* What the task asks: Determine how many lines of the data below contain "Viewport", then give only that number.

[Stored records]
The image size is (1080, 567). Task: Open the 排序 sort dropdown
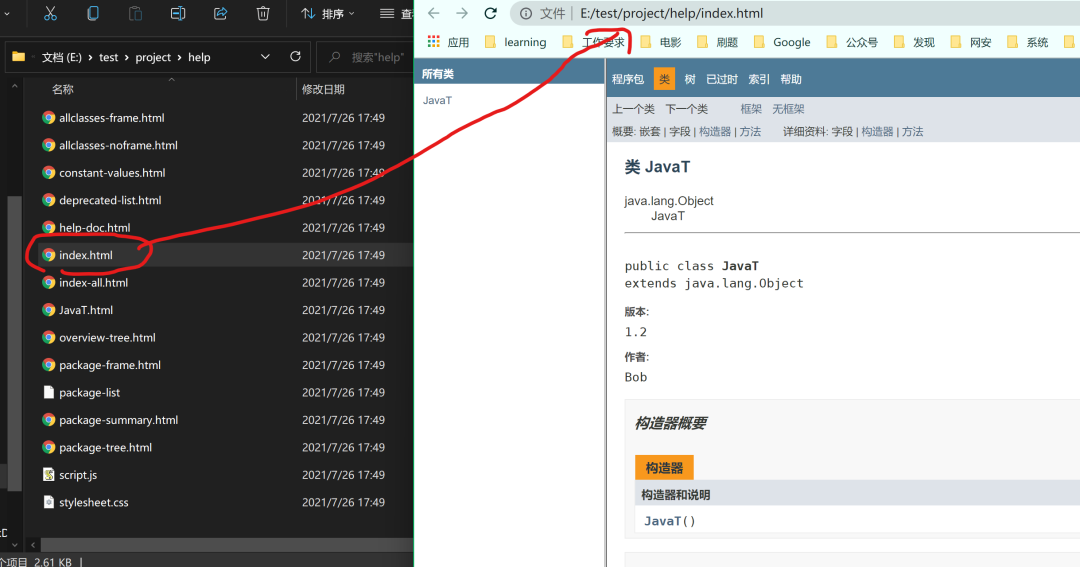pos(328,13)
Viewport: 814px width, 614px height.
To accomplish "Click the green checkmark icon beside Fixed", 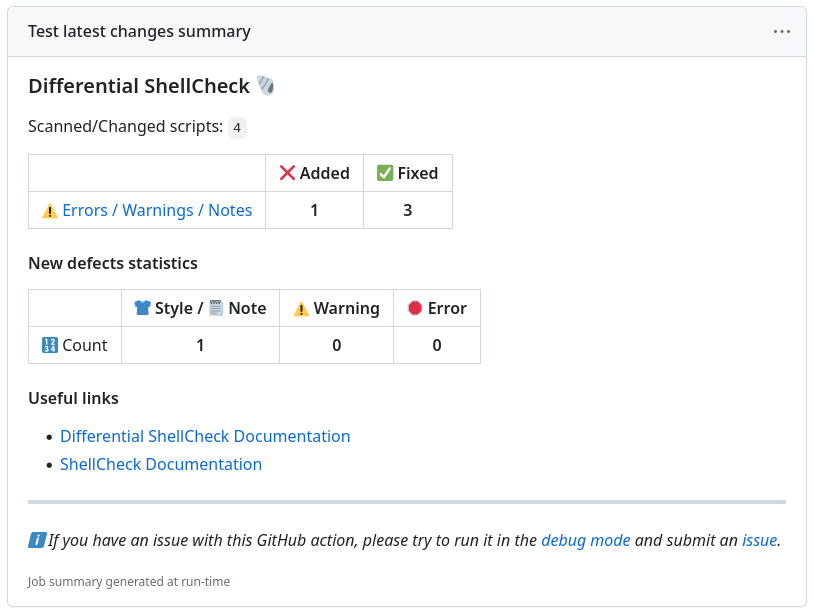I will click(x=383, y=173).
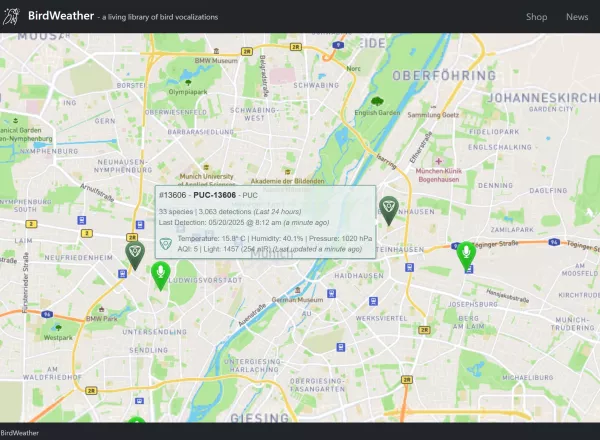
Task: Click the BirdWeather title text in header
Action: point(61,17)
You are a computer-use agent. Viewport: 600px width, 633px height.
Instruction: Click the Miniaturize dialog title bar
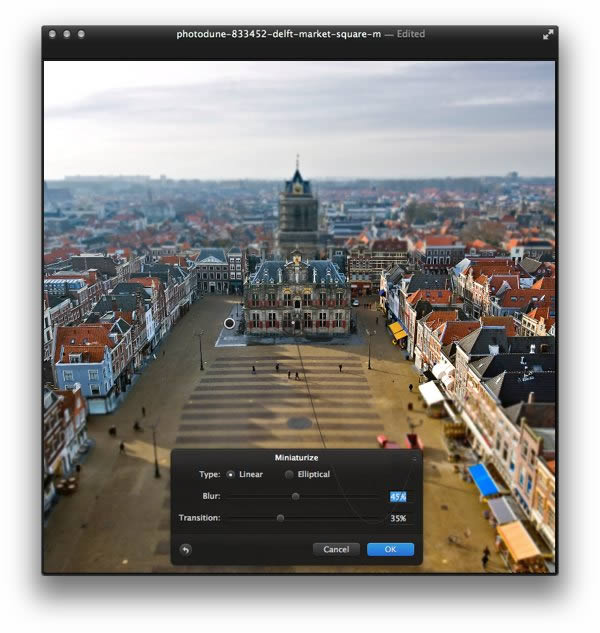click(x=296, y=457)
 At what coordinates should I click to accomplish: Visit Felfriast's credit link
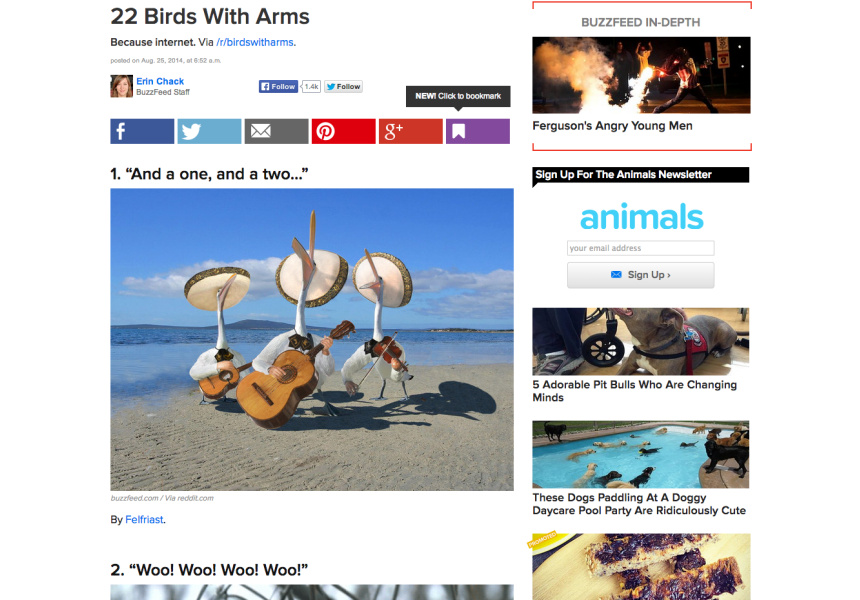tap(144, 519)
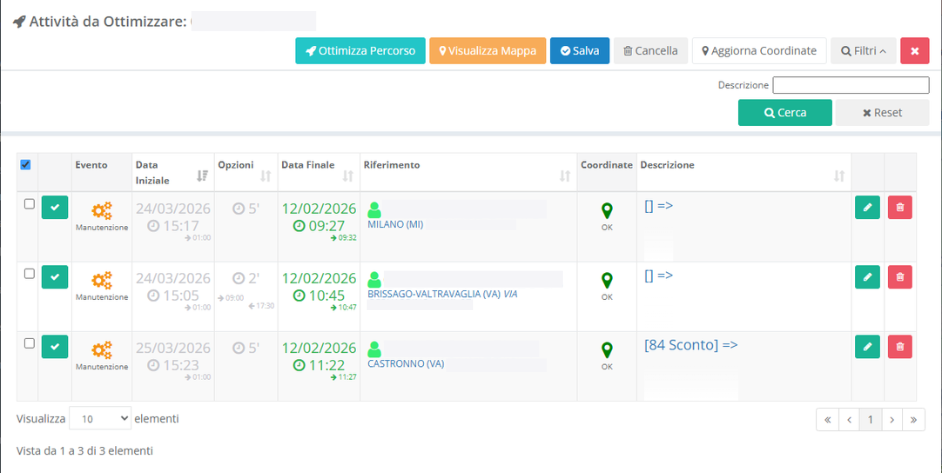Image resolution: width=942 pixels, height=473 pixels.
Task: Click map pin coordinate icon for Milano row
Action: click(x=607, y=210)
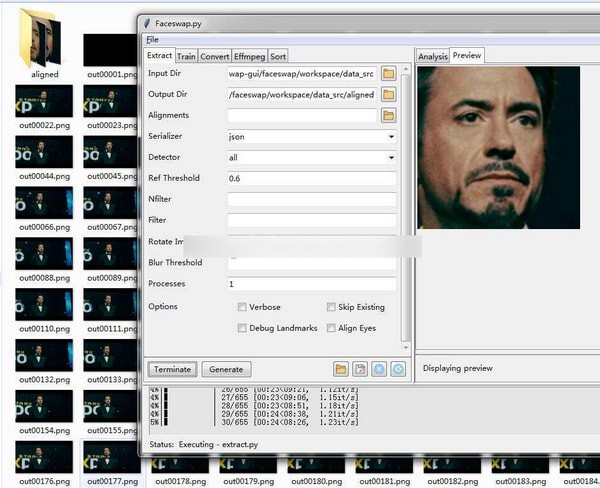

* Solution for this exercise: 2